Two days later, we came to know that neither of us should endure for even a moment longer. The induction was planned for a few days after, and the evening arrived for me to take the medicine to induce labor which was quite risky. I would be bringing her this day.
Saturday, December 4, 2021. Next morning we went to hospital. I cried and went to my room. I looked at the delivery table, and it suddenly struck me that our baby would soon be lying there lifeless.
After two hours, I awoke and the nurse arrived to assess my condition which did not seem well., our daughter, had come. The physician entered to take her small, 1-pound, motionless body, and I was filled with utter disbelief, thanking god.
All I could think what just did I done? She had died We allowed her to die, and I loathed myself.

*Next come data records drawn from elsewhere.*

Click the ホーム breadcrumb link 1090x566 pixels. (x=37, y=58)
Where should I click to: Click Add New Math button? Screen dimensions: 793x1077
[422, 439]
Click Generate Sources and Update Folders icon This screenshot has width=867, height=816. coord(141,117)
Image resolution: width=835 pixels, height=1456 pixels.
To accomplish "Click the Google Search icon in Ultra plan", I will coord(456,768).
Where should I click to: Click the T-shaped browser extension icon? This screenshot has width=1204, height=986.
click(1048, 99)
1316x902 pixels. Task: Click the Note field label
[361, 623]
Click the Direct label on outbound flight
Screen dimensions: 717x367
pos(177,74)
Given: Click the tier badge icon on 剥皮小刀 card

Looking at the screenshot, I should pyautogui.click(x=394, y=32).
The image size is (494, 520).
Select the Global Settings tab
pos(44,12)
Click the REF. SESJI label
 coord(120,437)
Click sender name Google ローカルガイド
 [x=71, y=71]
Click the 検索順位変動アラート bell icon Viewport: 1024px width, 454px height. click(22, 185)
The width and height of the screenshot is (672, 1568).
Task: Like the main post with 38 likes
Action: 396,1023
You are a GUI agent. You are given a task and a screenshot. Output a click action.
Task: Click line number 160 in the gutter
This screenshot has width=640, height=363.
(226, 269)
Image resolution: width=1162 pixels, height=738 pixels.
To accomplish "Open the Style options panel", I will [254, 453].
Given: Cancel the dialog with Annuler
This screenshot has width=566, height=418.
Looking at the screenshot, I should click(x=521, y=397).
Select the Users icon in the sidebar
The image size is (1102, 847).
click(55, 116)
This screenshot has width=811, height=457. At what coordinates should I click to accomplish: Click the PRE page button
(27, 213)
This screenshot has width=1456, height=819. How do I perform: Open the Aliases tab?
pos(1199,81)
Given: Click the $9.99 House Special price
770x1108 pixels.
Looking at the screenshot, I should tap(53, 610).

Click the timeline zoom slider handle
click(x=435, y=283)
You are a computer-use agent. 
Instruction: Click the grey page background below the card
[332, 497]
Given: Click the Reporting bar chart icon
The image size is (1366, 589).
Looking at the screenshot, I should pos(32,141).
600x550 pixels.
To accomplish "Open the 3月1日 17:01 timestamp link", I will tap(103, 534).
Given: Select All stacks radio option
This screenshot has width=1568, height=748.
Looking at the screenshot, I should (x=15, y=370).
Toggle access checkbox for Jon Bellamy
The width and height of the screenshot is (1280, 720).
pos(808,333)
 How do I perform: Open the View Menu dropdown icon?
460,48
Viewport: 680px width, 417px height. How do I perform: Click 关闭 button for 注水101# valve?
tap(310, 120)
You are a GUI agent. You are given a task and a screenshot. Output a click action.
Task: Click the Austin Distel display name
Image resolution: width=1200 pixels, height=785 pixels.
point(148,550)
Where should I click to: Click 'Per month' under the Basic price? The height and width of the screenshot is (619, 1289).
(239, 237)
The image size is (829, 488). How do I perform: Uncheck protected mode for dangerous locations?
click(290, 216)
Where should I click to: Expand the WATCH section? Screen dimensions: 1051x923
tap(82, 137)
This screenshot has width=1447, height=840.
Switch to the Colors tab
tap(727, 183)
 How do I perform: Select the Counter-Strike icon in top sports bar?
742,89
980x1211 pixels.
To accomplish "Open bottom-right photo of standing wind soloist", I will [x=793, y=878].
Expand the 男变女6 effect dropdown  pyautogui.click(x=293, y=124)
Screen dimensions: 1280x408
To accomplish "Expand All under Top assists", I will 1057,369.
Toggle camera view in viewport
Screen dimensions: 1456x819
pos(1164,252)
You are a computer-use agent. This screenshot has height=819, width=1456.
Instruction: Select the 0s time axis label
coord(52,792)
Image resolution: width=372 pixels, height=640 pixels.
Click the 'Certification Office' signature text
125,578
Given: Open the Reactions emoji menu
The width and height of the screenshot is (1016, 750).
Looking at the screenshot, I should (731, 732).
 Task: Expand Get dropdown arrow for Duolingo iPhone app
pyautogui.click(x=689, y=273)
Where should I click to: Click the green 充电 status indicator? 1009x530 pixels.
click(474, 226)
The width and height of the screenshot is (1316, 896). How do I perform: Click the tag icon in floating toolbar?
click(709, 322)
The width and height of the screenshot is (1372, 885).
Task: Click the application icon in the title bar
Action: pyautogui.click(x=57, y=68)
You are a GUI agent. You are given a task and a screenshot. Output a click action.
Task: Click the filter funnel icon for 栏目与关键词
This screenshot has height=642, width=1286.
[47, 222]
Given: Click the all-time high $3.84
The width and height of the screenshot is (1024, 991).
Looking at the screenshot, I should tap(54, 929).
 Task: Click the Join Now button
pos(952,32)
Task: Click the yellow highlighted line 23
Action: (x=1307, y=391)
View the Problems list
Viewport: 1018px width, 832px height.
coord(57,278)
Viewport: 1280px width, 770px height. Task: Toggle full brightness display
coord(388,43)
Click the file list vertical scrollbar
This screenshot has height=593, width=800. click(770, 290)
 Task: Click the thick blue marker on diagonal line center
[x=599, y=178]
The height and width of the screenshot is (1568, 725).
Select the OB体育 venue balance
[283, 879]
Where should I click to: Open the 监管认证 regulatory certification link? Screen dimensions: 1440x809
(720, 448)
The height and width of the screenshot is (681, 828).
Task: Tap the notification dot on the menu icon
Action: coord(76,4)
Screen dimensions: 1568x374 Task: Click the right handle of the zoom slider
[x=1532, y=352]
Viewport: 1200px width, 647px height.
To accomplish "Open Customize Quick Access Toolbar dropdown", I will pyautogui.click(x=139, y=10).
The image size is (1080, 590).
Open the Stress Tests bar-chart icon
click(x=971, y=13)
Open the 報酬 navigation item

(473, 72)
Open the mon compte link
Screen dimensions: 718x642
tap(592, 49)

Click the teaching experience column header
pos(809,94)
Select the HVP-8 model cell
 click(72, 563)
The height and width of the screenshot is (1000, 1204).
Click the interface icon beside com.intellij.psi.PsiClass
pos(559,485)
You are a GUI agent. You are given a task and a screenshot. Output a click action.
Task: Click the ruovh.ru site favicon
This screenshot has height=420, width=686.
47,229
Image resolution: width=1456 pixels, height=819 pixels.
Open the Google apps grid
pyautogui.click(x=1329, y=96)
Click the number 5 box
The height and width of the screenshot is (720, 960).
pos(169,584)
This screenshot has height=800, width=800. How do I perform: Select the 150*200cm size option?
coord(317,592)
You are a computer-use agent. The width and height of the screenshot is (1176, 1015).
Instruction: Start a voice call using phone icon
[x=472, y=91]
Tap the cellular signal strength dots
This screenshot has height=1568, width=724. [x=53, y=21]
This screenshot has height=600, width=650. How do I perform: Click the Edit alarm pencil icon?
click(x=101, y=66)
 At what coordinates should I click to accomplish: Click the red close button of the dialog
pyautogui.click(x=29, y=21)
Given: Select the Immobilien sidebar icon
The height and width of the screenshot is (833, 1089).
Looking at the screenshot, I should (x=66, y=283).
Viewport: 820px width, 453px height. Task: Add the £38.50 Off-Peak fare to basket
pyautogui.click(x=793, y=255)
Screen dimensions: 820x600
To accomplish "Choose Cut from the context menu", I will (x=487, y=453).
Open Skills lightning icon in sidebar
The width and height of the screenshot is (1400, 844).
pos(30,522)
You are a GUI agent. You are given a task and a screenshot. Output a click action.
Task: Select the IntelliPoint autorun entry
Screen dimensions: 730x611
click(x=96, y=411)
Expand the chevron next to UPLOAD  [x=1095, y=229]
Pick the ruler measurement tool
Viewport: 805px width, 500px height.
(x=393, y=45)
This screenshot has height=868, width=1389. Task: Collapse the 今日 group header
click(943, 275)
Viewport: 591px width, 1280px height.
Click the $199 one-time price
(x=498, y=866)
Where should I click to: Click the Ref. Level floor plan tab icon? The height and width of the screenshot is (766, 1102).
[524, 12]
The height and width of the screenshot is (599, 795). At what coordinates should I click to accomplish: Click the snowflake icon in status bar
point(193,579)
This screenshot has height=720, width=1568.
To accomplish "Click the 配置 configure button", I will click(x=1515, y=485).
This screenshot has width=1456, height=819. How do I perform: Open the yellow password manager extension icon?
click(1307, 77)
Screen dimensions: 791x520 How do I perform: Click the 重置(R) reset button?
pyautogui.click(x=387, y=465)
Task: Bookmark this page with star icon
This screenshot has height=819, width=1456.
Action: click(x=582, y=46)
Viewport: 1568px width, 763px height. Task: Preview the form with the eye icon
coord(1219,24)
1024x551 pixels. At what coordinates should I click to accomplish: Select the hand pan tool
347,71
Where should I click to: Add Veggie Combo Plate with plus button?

He took my hand and with tears flowing down his cheeks said it’s alright. You did it. She’s finally back and she’s wonderful. She is with our family in Heaven, and she no longer feels any pain. Not a single day passes without me reflecting on the words my husband spoke to me that day. He rescued me at that moment, and his words still rescue me each day as I battle demons linked to the monumental choice we had to make for her. The Consequences
The greatest miracle in the end was discovering, once her autopsy results arrived, that her heart issue alone wouldn’t have permitted us to take her home. They stated she would have existed in an incubator until her death or, most probably, would have died at birth even if gestated to full term. It was difficult information to receive, yet it was comforting to realize that we had chosen what was best for her.
She is bound to our family, and one day in Heaven, we will all come together again.
I will hug her, and I am sure she will be grateful to us for alleviating all her pain. We will express our gratitude to her for showing us how to reach out to God, to cultivate greater compassion, and to support others in times of tragedy to help them rise.